> Record excerpts:
::::::

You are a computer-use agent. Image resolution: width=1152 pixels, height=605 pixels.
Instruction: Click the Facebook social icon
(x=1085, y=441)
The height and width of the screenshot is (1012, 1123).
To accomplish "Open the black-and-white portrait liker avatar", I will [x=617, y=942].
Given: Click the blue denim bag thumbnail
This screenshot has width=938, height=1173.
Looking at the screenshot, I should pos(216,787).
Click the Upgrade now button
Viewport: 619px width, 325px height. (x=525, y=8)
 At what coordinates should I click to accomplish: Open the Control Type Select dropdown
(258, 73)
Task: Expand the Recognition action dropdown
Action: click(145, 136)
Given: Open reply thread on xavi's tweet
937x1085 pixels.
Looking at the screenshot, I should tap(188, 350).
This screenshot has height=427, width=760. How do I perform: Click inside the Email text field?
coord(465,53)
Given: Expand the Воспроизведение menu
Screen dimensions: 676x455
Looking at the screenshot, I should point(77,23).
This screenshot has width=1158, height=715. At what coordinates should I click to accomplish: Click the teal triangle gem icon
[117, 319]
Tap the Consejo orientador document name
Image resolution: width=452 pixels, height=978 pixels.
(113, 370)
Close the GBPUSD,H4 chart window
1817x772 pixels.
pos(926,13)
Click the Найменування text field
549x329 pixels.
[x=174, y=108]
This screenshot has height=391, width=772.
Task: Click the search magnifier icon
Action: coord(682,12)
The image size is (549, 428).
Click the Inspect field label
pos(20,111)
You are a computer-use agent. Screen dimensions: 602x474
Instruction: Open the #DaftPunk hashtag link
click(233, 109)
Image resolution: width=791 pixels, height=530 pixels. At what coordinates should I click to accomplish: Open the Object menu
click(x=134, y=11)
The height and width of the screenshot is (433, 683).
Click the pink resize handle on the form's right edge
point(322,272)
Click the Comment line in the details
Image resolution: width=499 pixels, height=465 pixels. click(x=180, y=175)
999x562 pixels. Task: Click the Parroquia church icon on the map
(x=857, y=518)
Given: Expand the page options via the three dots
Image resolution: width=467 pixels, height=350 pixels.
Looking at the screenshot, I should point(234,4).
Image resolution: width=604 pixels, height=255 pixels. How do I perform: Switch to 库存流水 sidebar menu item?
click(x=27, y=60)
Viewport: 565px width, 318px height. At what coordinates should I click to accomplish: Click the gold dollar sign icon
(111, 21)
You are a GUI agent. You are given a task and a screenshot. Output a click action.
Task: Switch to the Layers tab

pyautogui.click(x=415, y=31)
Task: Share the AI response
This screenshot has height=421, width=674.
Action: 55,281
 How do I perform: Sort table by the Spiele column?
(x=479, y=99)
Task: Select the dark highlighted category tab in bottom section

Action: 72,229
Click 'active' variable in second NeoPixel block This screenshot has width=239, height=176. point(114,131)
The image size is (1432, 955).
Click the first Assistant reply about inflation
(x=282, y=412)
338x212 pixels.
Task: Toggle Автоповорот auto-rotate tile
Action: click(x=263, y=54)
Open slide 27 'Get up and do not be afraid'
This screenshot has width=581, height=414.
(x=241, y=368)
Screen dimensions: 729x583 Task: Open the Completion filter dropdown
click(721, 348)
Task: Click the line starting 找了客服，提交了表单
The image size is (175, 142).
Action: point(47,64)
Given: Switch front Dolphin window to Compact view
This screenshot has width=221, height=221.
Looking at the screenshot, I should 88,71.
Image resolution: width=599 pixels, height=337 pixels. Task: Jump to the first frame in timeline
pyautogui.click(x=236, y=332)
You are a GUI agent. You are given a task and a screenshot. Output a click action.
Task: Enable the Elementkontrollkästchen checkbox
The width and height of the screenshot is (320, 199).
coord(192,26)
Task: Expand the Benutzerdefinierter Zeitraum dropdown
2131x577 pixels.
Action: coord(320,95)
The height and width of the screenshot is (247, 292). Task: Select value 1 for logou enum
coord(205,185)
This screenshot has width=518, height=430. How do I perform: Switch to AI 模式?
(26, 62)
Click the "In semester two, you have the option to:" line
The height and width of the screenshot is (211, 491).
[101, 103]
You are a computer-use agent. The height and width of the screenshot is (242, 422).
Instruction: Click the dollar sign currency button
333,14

::::::

Could you please reproduce each record exactly, leaving nothing out?

You are a computer-use agent. Image resolution: width=1152 pixels, height=605 pixels.
Instruction: Click the Facebook social icon
(x=1085, y=441)
The height and width of the screenshot is (1012, 1123).
To accomplish "Open the black-and-white portrait liker avatar", I will [x=617, y=942].
Given: Click the blue denim bag thumbnail
This screenshot has width=938, height=1173.
Looking at the screenshot, I should pos(216,787).
Click the Upgrade now button
Viewport: 619px width, 325px height. (x=525, y=8)
 At what coordinates should I click to accomplish: Open the Control Type Select dropdown
(258, 73)
Task: Expand the Recognition action dropdown
Action: click(145, 136)
Given: Open reply thread on xavi's tweet
937x1085 pixels.
Looking at the screenshot, I should tap(188, 350).
This screenshot has height=427, width=760. How do I perform: Click inside the Email text field?
coord(465,53)
Given: Expand the Воспроизведение menu
Screen dimensions: 676x455
Looking at the screenshot, I should point(77,23).
This screenshot has width=1158, height=715. At what coordinates should I click to accomplish: Click the teal triangle gem icon
[117, 319]
Tap the Consejo orientador document name
Image resolution: width=452 pixels, height=978 pixels.
(113, 370)
Close the GBPUSD,H4 chart window
1817x772 pixels.
pos(926,13)
Click the Найменування text field
549x329 pixels.
[x=174, y=108]
This screenshot has height=391, width=772.
Task: Click the search magnifier icon
Action: coord(682,12)
The image size is (549, 428).
Click the Inspect field label
pos(20,111)
You are a computer-use agent. Screen dimensions: 602x474
Instruction: Open the #DaftPunk hashtag link
click(233, 109)
Image resolution: width=791 pixels, height=530 pixels. At what coordinates should I click to accomplish: Open the Object menu
click(x=134, y=11)
The height and width of the screenshot is (433, 683).
Click the pink resize handle on the form's right edge
point(322,272)
Click the Comment line in the details
Image resolution: width=499 pixels, height=465 pixels. click(x=180, y=175)
999x562 pixels. Task: Click the Parroquia church icon on the map
(x=857, y=518)
Given: Expand the page options via the three dots
Image resolution: width=467 pixels, height=350 pixels.
Looking at the screenshot, I should point(234,4).
Image resolution: width=604 pixels, height=255 pixels. How do I perform: Switch to 库存流水 sidebar menu item?
click(x=27, y=60)
Viewport: 565px width, 318px height. At what coordinates should I click to accomplish: Click the gold dollar sign icon
(111, 21)
You are a GUI agent. You are given a task and a screenshot. Output a click action.
Task: Switch to the Layers tab

pyautogui.click(x=415, y=31)
Task: Share the AI response
This screenshot has height=421, width=674.
Action: 55,281
 How do I perform: Sort table by the Spiele column?
(x=479, y=99)
Task: Select the dark highlighted category tab in bottom section

Action: 72,229
Click 'active' variable in second NeoPixel block This screenshot has width=239, height=176. point(114,131)
The image size is (1432, 955).
Click the first Assistant reply about inflation
(x=282, y=412)
338x212 pixels.
Task: Toggle Автоповорот auto-rotate tile
Action: click(x=263, y=54)
Open slide 27 'Get up and do not be afraid'
This screenshot has width=581, height=414.
(x=241, y=368)
Screen dimensions: 729x583 Task: Open the Completion filter dropdown
click(721, 348)
Task: Click the line starting 找了客服，提交了表单
The image size is (175, 142).
Action: point(47,64)
Given: Switch front Dolphin window to Compact view
This screenshot has width=221, height=221.
Looking at the screenshot, I should 88,71.
Image resolution: width=599 pixels, height=337 pixels. Task: Jump to the first frame in timeline
pyautogui.click(x=236, y=332)
You are a GUI agent. You are given a task and a screenshot. Output a click action.
Task: Enable the Elementkontrollkästchen checkbox
The width and height of the screenshot is (320, 199).
coord(192,26)
Task: Expand the Benutzerdefinierter Zeitraum dropdown
2131x577 pixels.
Action: coord(320,95)
The height and width of the screenshot is (247, 292). Task: Select value 1 for logou enum
coord(205,185)
This screenshot has width=518, height=430. How do I perform: Switch to AI 模式?
(26, 62)
Click the "In semester two, you have the option to:" line
The height and width of the screenshot is (211, 491).
[101, 103]
You are a computer-use agent. The height and width of the screenshot is (242, 422).
Instruction: Click the dollar sign currency button
333,14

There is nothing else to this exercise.